このような受入溝156cを設けることにより、入賞誘導手段156である誘導バー部材の傾斜角度や傾動速度の如何によって、入賞誘導手段156上を転がる遊技球が、一旦受入溝156cにはまったり、さらに受入溝156cから転がり出て、左右の端部に至ったり、中央口156aから落下するような場合も生じるため、遊技球のいっそうバリエーションに富む入賞形態を演出することができる。

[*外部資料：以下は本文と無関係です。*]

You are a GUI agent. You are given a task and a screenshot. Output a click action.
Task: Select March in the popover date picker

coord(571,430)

また、前記入賞誘導手段156の左右の傾動動作における振幅を調整可能とすれば良い。具体的には図23に示すように、入賞誘導手段156の傾動動作の振幅を、(a)小、(b)大の2段階に調整できるように設定する。これにより、変動入賞装置150が見た目の変化も相俟って、よりいっそう多様な形態に変化するから、変動入賞装置150におけるゲームがさらに興趣に富むものとなり、遊技者を惹き付けることができる。
また、前記入賞誘導手段156の左右の傾動動作における傾動速度を調整可能としても良い。具体的には例えば、入賞誘導手段156の傾動速度を、(a)遅い、(b)速い、の2段階に調整できるように設定する。これにより、前述した傾動動作における振幅の調整と同様に、変動入賞装置150が見た目の変化も相俟っていっそう多様な形態に変化するから、変動入賞装置150におけるゲームがさらに興趣に富むものとなり、遊技者を惹き付けることができる。

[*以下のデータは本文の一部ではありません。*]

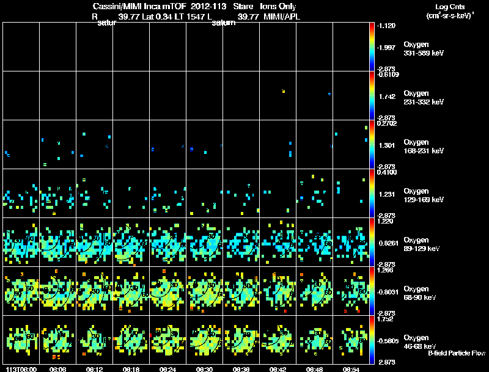Select the Oxygen 231-332 keV label
The image size is (489, 372).
[424, 98]
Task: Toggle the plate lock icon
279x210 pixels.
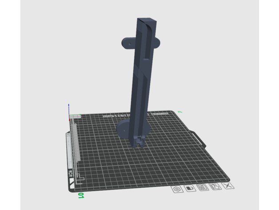Action: [190, 189]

さらにまた、前記入賞誘導手段156を、左右の傾動動作とは別に上下方向における高さ位置も調整できるように構成すると良い。具体的には図24に示すように、入賞誘導手段156の高さ位置を、(a)低、(b)中、(c)高、の3段階に調整できるように設定する。具体的な構成としては、各可動部材152a,152bを水平方向に移動可能に支持する前記ガイドレール(図示せず)を、さらに上下方向に延びるガイドレール(図示せず)に沿ってラック及びピニオン等の駆動手段により上下方向に位置調整可能に支持すれば良い。

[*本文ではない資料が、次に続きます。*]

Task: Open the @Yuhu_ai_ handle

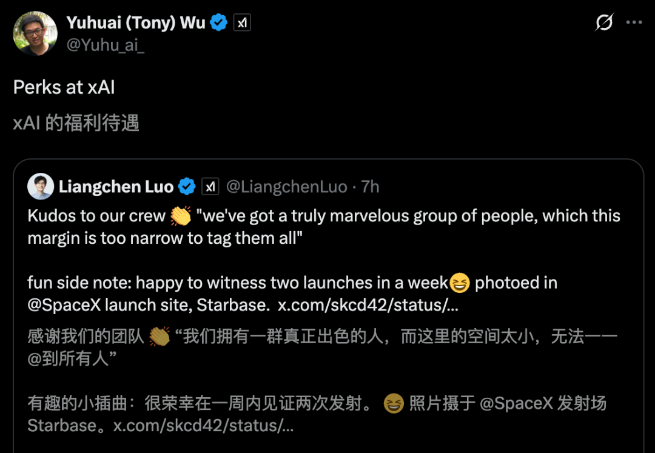Action: pos(105,45)
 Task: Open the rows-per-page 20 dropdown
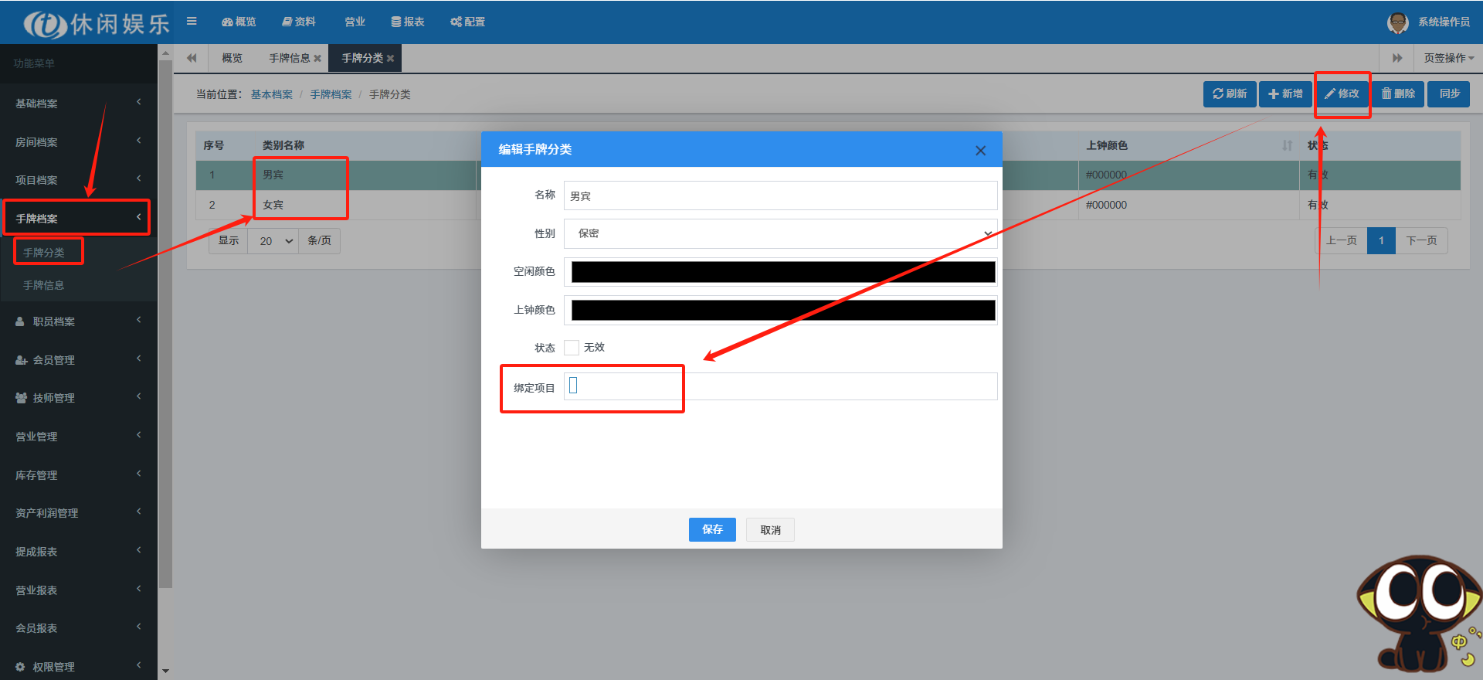276,241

これにより、入賞誘導手段156の高さ位置を低くして前記特別入賞領域155からの距離を縮めるほど、特別入賞領域155に対する遊技球の入賞度合いは高くなる。ここで、入賞誘導手段156の高さ位置を複数段階に調整する起因としては、例えば、遊技機1の稼働状況に対応させることが考えられる。具体的には、通常の遊技時における特別遊技状態では、入賞誘導手段156の高さ位置を図24の(a)低に設定する。かかる(a)低は、前述した図20に示す入賞誘導手段156と同じ高さ位置である。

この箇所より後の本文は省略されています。